[Extracted data entries]
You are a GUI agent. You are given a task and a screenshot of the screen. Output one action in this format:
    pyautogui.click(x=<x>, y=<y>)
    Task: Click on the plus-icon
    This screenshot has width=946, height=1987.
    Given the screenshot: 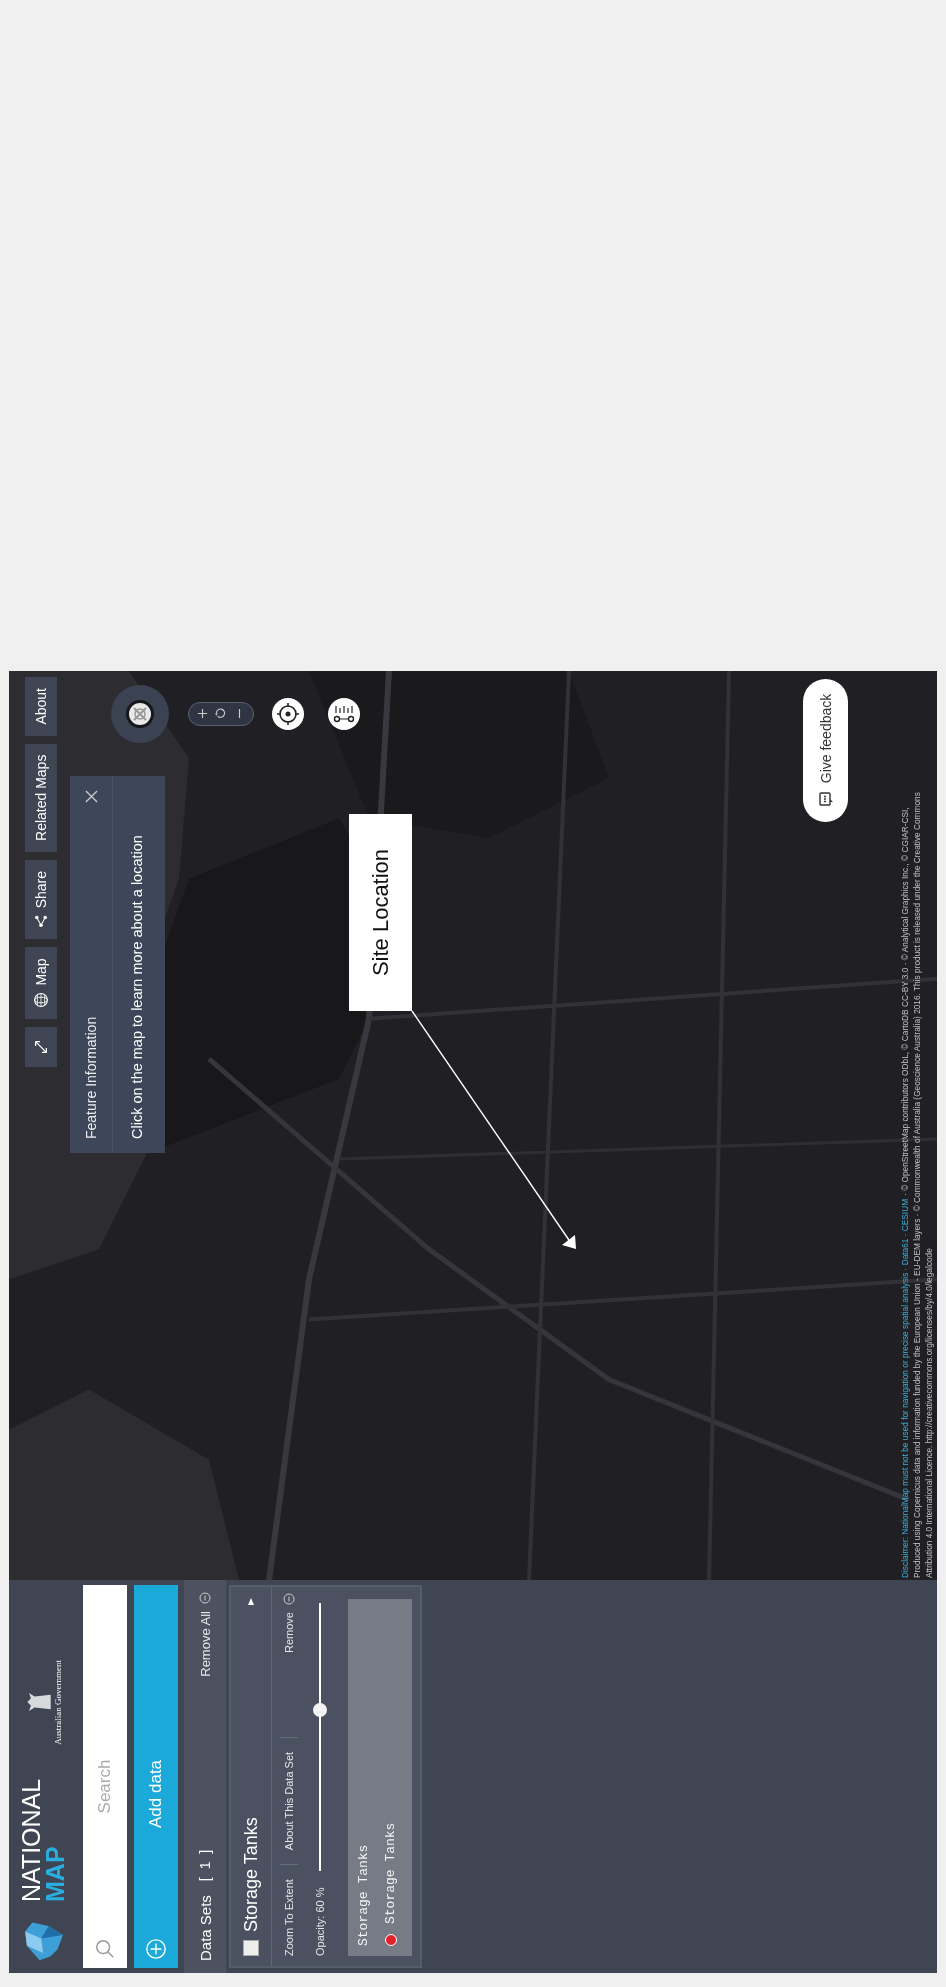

Exercise: Reproduce the material above line for line, omitting the picture from your answer.

Result of this task:
You are a GUI agent. You are given a task and a screenshot of the screen. Output one action in this format:
    pyautogui.click(x=<x>, y=<y>)
    Task: Click on the plus-icon
    This screenshot has width=946, height=1987.
    Given the screenshot: 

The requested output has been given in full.